Singh’s breakthrough and popularity came in 2013 when he was lead and key vocalist in Aashiqui 2 where his song Tum Hi Ho won him many awards, and nominations including the Filmfare Award for Best Male Playback Singer. In 2015, he made his Tamil debut with the song Neeye Vaazhkai Enben from the film Pugazh.
In a bid to unveil this Bollywood sensation to those who might have missed his stardom, The Sunday Independent spoke with Singh before his concert tonight.
Singh said he comes from a musical background and music has always been ingrained in him from as young as three years old because both his mother and grandmother were singers.
“My mother was a singer and played the tabla. My grandmother was a singer and my aunt was trained in Indian classical music. My uncle was also a musician. My music training started at a young age at home.”
Singh grew up listening to classical music from Mozart and Beethoven and it was musicians like Cand Zakir Hussain and Zakir Hussain that he drew inspiration from, and he says is determined to keep the Indian culture alive.

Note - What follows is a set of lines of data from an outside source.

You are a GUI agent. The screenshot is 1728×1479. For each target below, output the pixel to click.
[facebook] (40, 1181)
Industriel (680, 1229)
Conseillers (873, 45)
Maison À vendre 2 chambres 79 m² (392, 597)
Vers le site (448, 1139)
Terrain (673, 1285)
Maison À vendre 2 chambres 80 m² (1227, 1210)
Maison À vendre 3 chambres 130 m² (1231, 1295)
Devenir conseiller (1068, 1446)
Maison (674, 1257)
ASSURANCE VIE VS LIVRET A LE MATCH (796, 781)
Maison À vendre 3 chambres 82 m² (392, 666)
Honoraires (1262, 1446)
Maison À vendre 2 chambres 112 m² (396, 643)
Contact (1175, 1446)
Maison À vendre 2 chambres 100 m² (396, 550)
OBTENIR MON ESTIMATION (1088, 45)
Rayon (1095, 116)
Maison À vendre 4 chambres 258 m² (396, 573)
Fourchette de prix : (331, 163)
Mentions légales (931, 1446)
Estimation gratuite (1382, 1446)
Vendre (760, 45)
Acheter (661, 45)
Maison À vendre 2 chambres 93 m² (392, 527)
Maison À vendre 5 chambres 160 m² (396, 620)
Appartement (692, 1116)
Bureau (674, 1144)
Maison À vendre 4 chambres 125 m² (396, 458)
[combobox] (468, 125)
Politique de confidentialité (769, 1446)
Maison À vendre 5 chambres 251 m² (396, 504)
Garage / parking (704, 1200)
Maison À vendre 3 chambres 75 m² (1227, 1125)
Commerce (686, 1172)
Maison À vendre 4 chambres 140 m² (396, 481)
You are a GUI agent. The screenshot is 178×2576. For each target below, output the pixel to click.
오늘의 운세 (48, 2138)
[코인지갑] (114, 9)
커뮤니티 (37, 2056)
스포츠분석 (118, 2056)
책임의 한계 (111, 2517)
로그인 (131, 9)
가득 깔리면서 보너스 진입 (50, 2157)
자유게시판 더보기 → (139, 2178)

In 2017, Singh lent his voice for the likes of Shah Rukh Khan and rendered a romantic song duet with Harshdeep Kaur, Zaalima for the movie Raees. He provided his vocals for the Salim-Sulaiman’s compositions Kuch Parbat Hilaayein and Babul Mora for the film Poorna.
“My musical career has been one of many ups and downs but I have never lost my passion or love for music.
“If someone can feel even the slightest bit of emotion and take something from my music then I have achieved something. Keeping Indian classical music alive inspires me.
“At the time that I started making my own music, Indian classical music was a vanishing genre, because I had grown up with this music it became my vision to keep it alive.”
Singh keeps coming to South Africa because he is always “amazed at the support that South African audiences give to international Bollywood artists and I have strong fan base in South Africa”.
“It is part of the reason why I am returning. In fact it was Osman Osman from Blu Blood who brought me out to South Africa a few years ago, that was my first ever international show and that’s why South Africa also has a special place in my heart.”
On what he thinks of the Bollywood music scene: “I’m not too familiar with specific local Bollywood/Indian performers but if the international Bollywood shows that take place in South Africa are anything to go by, the Bollywood music scene is vibrant, exciting and in demand,” he says.